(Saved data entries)
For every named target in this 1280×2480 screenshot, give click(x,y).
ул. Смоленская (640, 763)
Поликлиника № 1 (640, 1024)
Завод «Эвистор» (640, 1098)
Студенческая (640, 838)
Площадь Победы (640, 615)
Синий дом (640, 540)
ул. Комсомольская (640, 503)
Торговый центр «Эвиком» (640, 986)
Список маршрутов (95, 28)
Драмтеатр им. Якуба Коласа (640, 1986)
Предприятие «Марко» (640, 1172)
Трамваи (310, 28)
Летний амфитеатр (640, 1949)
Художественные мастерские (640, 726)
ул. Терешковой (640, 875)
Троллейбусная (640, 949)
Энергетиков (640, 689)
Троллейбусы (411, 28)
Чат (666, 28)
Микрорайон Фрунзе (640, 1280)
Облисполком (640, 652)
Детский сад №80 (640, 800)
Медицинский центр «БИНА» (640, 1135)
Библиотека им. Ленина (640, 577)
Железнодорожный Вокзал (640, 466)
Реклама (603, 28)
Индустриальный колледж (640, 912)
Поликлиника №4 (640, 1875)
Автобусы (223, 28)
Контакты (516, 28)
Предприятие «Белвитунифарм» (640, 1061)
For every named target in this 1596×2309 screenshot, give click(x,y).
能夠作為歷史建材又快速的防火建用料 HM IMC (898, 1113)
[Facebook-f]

• _YOUR GOAL_:
Restate the records above verbatim, omitting no line.

• _WORKED SOLUTION_:
For every named target in this 1280×2480 screenshot, give click(x,y).
ул. Смоленская (640, 763)
Поликлиника № 1 (640, 1024)
Завод «Эвистор» (640, 1098)
Студенческая (640, 838)
Площадь Победы (640, 615)
Синий дом (640, 540)
ул. Комсомольская (640, 503)
Торговый центр «Эвиком» (640, 986)
Список маршрутов (95, 28)
Драмтеатр им. Якуба Коласа (640, 1986)
Предприятие «Марко» (640, 1172)
Трамваи (310, 28)
Летний амфитеатр (640, 1949)
Художественные мастерские (640, 726)
ул. Терешковой (640, 875)
Троллейбусная (640, 949)
Энергетиков (640, 689)
Троллейбусы (411, 28)
Чат (666, 28)
Микрорайон Фрунзе (640, 1280)
Облисполком (640, 652)
Детский сад №80 (640, 800)
Медицинский центр «БИНА» (640, 1135)
Библиотека им. Ленина (640, 577)
Железнодорожный Вокзал (640, 466)
Реклама (603, 28)
Индустриальный колледж (640, 912)
Поликлиника №4 (640, 1875)
Автобусы (223, 28)
Контакты (516, 28)
Предприятие «Белвитунифарм» (640, 1061)
For every named target in this 1596×2309 screenshot, give click(x,y).
能夠作為歷史建材又快速的防火建用料 HM IMC (898, 1113)
[Facebook-f]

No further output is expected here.